** Provided text follows **
Higher-than-expected Medicaid enrollment concerns states
(HealthDay)—Unexpectedly high numbers of Americans who were previously eligible for Medicaid but were not enrolled are now signing up, and states are facing unanticipated costs for that coverage.
Part of the reason why millions of these people have now decided to sign up for Medicaid is the widespread publicity about the need to be insured under the federal health care law, according to the Associated Press. Under the law, states can expand Medicaid eligibility to people with incomes up to 138 percent of the federal poverty line—about $16,100 for an individual. The federal government will pay the entire cost of coverage through 2016. After that, Washington's share will gradually be reduced to 90 percent.
This method of expanding Medicaid coverage has been accepted by about half the states. In states that don't take this approach, the federal government will pay an average of about 60 percent of the cost of coverage for people who were previously Medicaid-eligible, the AP reported. But even states that opposed the health care law have seen significant rises in Medicaid enrollment, the AP reported. For example, there have been increases of 10 percent in Montana, 6 percent in Georgia, and 5 percent in South Carolina, according to the market research firm Avalere Health.
"Anyone who didn't budget for this is going to be behind the eight ball," Avalere CEO Dan Mendelson told the AP. "It's the kind of thing governors will want to discuss with the White House."
** End of Provided text **
** Given entries follows **
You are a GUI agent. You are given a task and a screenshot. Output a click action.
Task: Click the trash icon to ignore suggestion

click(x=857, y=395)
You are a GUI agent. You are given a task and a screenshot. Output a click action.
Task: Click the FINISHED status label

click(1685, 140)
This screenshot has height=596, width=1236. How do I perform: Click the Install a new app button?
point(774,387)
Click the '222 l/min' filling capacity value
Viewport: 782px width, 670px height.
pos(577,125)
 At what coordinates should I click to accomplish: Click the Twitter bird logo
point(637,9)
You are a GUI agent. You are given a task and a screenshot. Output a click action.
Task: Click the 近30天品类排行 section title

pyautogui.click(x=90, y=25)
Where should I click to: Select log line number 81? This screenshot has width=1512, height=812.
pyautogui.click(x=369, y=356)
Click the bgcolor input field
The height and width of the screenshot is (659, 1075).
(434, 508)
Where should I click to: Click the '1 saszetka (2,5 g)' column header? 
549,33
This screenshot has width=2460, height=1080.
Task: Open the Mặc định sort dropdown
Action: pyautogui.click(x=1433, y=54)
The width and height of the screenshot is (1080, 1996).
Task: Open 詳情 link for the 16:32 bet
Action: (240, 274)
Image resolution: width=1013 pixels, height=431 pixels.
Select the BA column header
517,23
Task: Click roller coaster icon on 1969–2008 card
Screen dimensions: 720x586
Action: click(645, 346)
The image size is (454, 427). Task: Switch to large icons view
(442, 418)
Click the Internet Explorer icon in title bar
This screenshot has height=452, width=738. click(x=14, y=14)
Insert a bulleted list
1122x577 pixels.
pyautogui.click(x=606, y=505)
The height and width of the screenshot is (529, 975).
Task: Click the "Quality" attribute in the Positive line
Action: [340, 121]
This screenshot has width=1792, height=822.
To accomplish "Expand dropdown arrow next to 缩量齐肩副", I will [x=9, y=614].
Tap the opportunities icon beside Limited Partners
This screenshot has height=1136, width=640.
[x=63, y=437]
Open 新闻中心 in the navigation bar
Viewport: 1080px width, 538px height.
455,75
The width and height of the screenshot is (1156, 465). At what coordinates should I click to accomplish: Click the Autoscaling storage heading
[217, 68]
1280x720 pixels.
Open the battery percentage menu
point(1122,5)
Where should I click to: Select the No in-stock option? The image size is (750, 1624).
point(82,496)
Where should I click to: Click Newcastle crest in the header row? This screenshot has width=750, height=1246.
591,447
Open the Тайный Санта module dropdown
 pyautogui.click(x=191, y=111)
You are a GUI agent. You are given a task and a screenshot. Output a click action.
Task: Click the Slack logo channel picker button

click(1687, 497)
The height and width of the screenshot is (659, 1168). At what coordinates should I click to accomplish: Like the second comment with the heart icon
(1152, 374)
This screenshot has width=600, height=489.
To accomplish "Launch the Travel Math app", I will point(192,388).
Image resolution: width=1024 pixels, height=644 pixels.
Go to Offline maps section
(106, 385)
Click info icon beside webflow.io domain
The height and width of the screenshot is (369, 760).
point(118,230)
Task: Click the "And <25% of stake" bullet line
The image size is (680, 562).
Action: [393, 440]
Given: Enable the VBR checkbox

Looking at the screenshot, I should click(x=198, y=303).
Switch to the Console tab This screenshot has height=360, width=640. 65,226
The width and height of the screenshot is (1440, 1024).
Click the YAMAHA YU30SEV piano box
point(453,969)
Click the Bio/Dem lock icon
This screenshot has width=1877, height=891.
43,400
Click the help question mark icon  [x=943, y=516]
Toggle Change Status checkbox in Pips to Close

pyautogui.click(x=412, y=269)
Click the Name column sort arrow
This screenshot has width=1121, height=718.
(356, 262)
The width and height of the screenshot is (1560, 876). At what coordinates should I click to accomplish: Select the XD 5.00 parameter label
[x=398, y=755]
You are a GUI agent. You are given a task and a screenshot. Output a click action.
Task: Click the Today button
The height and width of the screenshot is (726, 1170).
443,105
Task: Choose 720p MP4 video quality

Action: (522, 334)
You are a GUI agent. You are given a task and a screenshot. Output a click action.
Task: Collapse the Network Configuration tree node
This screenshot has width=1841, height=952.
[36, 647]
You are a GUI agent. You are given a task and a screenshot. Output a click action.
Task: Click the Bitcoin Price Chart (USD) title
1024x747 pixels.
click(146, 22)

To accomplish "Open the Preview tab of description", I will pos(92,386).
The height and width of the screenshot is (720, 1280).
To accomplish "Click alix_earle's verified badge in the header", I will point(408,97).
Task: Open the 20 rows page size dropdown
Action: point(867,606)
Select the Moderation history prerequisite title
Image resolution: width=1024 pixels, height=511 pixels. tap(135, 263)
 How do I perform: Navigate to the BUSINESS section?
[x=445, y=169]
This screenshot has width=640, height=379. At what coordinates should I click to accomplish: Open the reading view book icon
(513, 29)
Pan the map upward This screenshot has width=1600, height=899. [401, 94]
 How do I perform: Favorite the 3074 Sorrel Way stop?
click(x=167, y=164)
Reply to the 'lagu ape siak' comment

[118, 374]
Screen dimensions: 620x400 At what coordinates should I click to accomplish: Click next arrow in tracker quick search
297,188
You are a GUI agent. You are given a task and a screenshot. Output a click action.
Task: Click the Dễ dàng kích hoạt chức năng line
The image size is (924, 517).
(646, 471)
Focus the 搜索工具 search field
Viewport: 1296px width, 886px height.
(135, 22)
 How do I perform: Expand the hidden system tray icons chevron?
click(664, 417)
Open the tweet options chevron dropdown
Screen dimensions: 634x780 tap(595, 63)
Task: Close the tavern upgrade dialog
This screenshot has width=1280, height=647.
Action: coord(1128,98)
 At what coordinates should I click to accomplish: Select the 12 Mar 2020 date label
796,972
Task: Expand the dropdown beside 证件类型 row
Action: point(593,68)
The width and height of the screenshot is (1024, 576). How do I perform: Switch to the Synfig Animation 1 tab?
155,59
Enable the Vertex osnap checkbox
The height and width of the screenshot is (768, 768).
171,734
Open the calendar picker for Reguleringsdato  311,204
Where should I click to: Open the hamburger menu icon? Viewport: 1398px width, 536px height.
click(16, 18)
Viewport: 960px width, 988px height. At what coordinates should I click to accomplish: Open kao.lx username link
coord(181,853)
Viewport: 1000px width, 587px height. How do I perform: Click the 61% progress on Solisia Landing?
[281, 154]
** End of Given entries **
> Work to be completed
Reproduce, word for word, the passage of the Medicaid enrollment article that begins at the words "Higher-than-expected Medicaid enrollment" and stops after the words "for that coverage.".

> Reply
Higher-than-expected Medicaid enrollment concerns states
(HealthDay)—Unexpectedly high numbers of Americans who were previously eligible for Medicaid but were not enrolled are now signing up, and states are facing unanticipated costs for that coverage.